Ascometal, whose roots lie in the former French steel firm Usinor that was later absorbed by No. 1 global steel giant ArcelorMittal, has been hurt by an economic downturn in Europe, particularly in the automotive sector.
Declining demand in Europe, where Ascometal generates most of its sales, has undermined a 2011 takeover of the company by U.S. investment fund Apollo Global Management, and put Apollo at odds with banks that helped finance the deal.
Friday's decision by a commercial court near Paris to put the company in administration came after Apollo failed to reach an agreement with the banks on a debt restructuring.
France's industry minister said the government would aim to find a long-term industrial solution for Ascometal and had already received expressions of interest.
"The coming weeks will be devoted to finalising these potential offers," Arnaud Montebourg said in a statement.

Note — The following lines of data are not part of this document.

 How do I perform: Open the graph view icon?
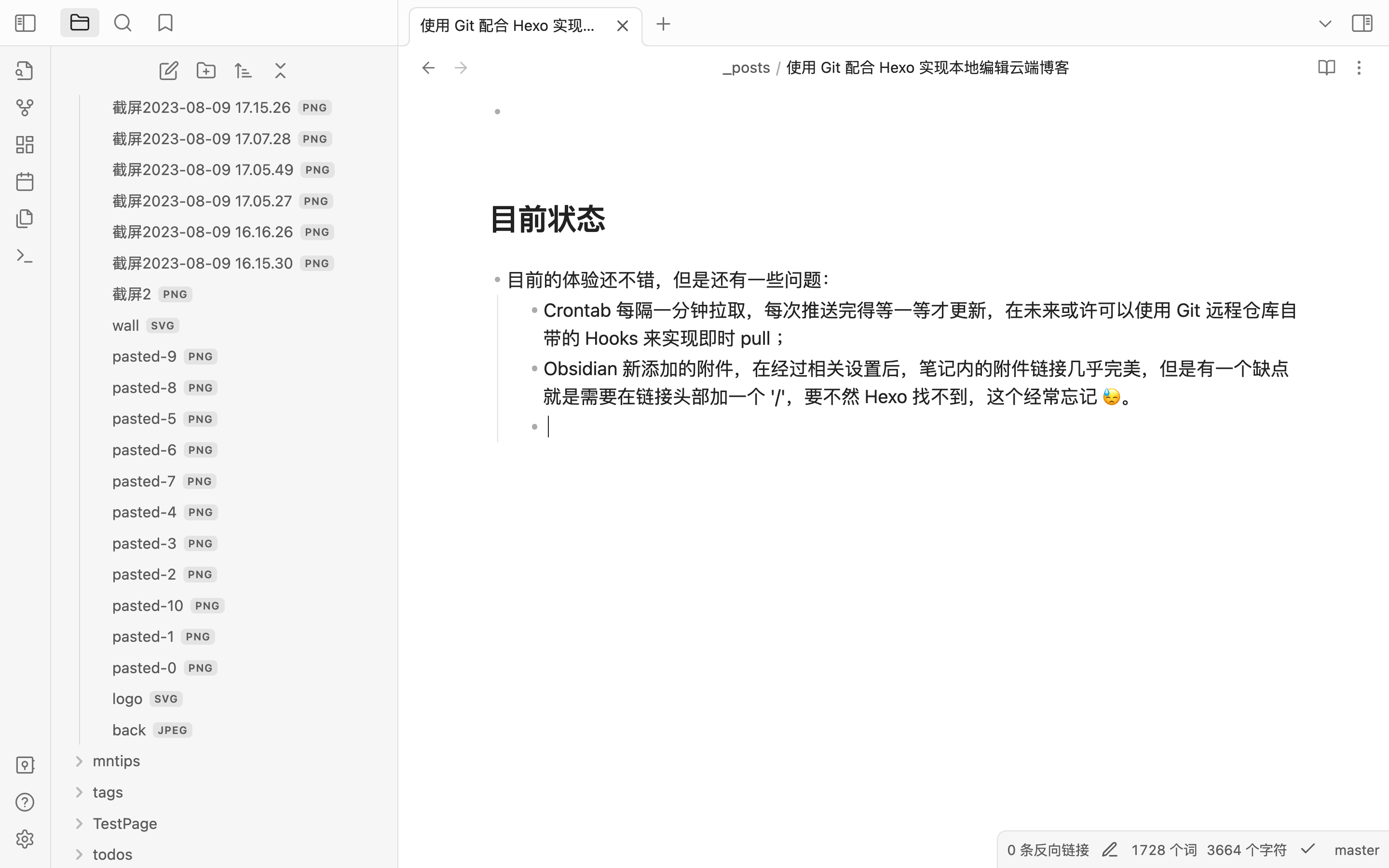click(x=25, y=108)

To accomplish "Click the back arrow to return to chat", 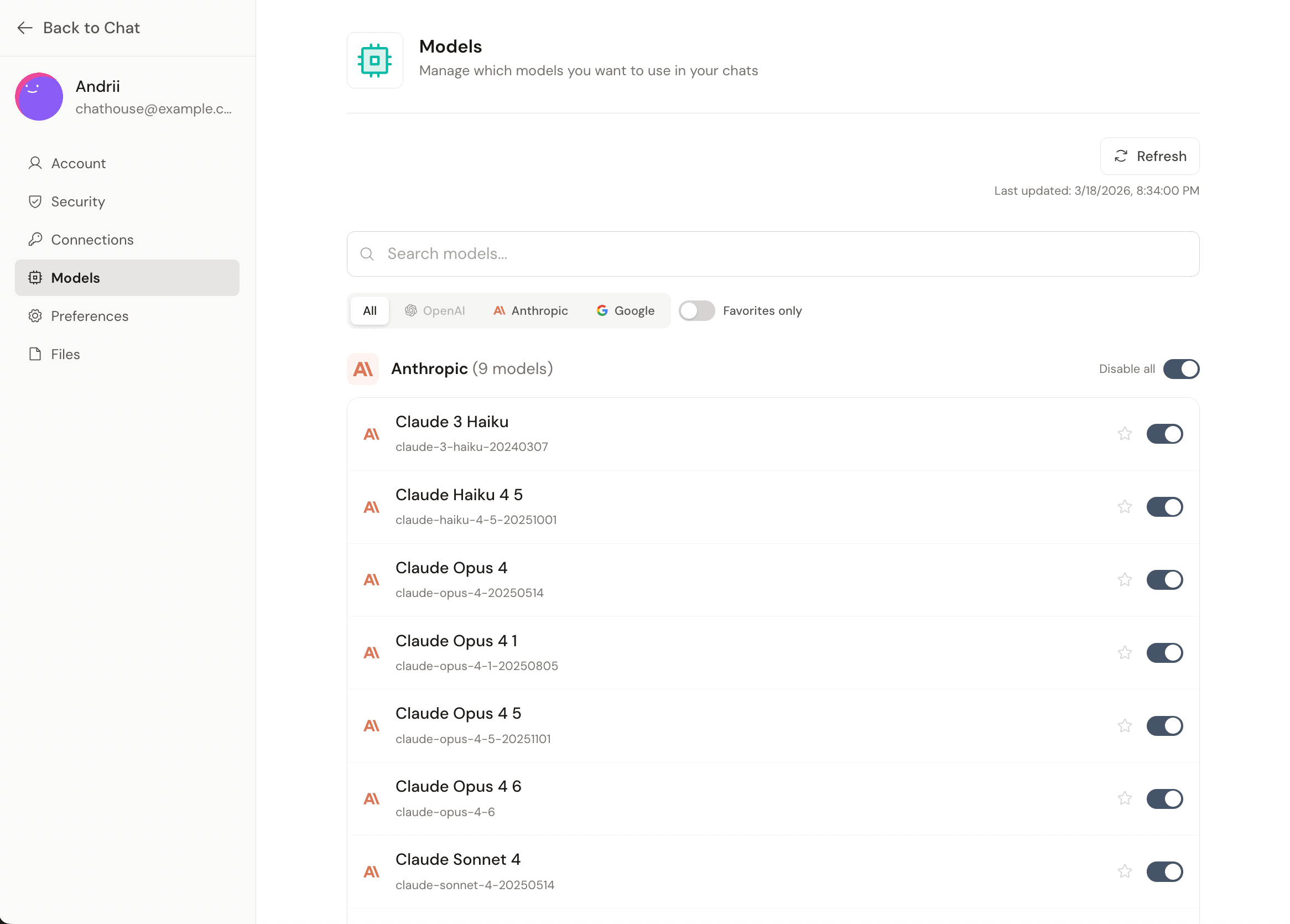I will (25, 28).
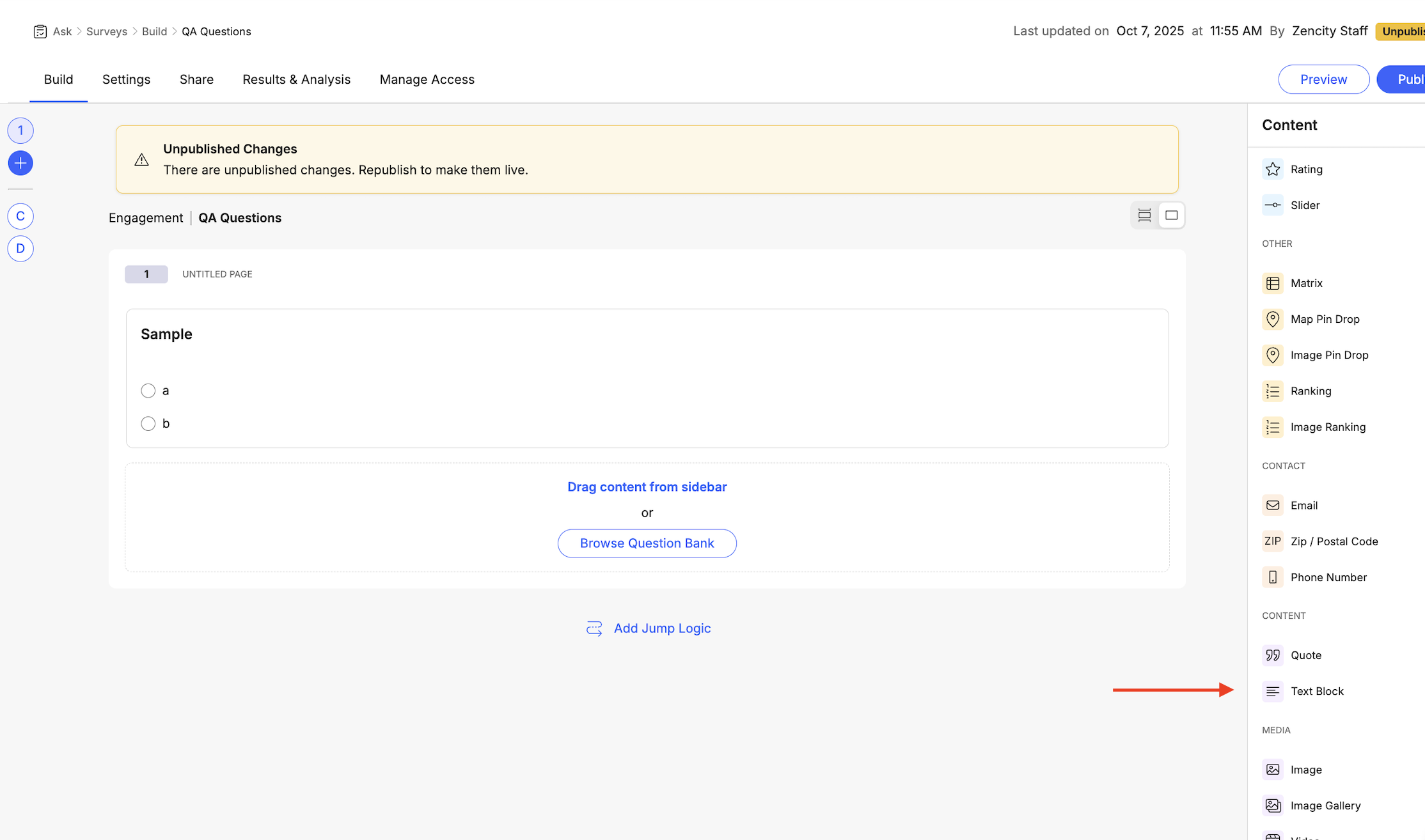
Task: Click the Rating star icon
Action: click(1272, 169)
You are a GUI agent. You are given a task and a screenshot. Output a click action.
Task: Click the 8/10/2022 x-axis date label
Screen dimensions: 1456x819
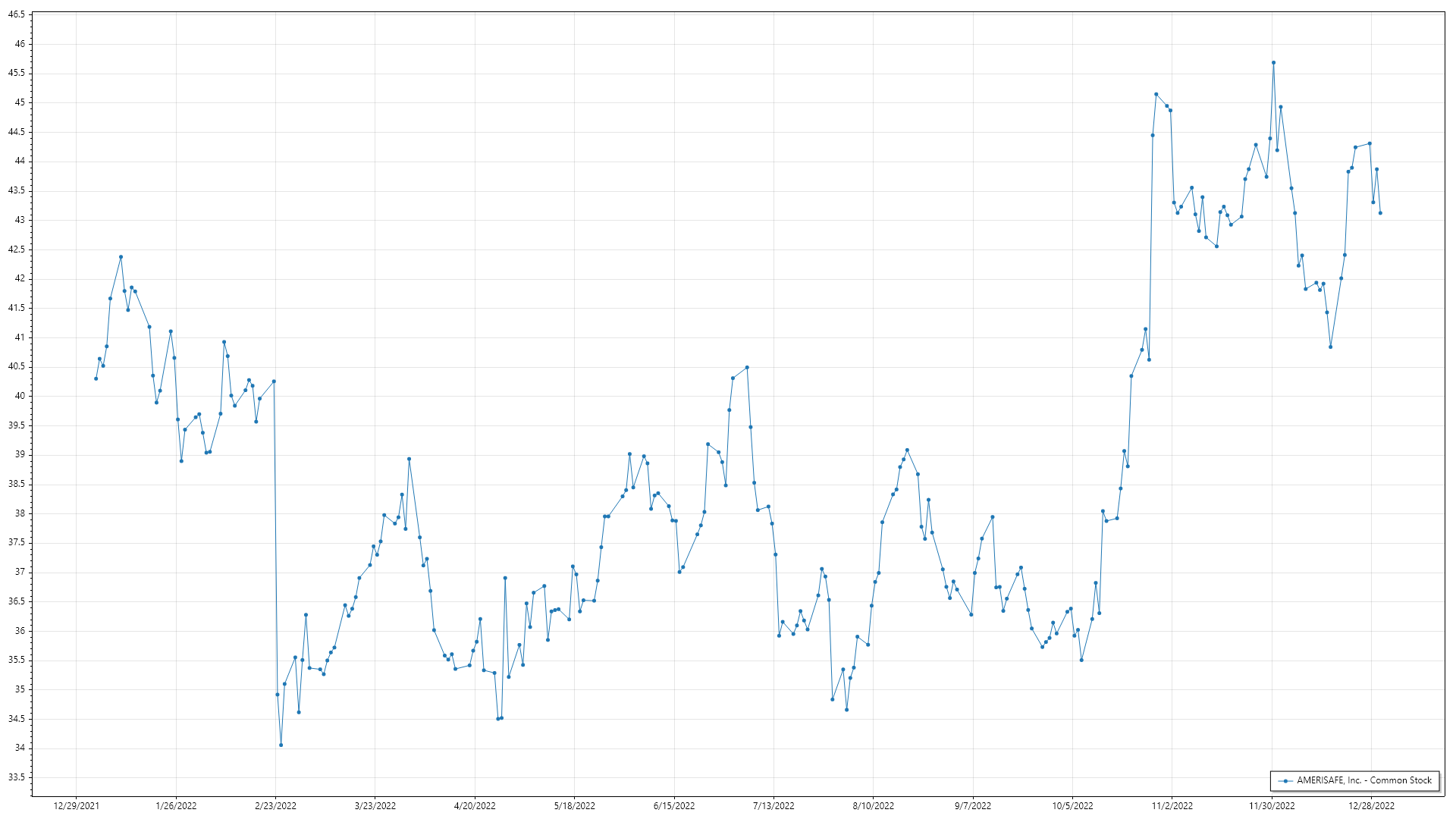(873, 805)
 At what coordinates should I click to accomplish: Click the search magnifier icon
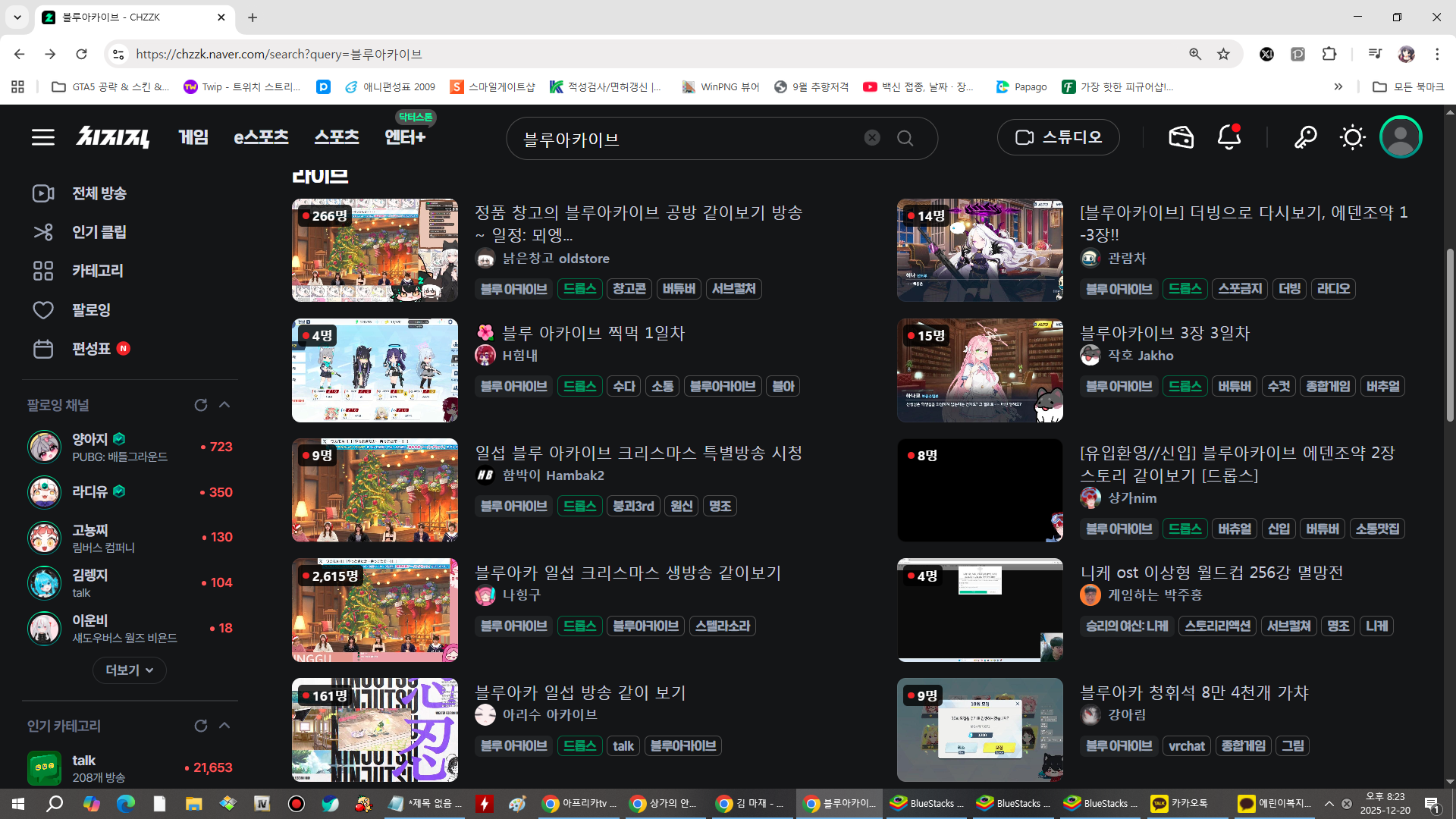tap(905, 138)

The steel industry is a delicate issue for the government after it failed to avert the closure of blast furnaces at ArcelorMittal's Florange plant in eastern France.
Steel production in the European Union fell nearly 2 percent in 2013 even as global output hit a record high.
Ascometal, which operates six plants in France and had sales of 969 million euros in 2011, supplies specialist steel products to the car-making, engineering and oil sectors.
Car sales in Europe fell in 2013 for the sixth year in a row, leaving demand down 25 percent from pre-financial crisis levels, although activity has picked up since the start of 2014.
French mining and metals group Eramet last month reported a 9 percent drop in 2013 sales at its alloys division, which includes specialist steel activities, saying weakness in sectors like auto offset healthy aeronautic orders.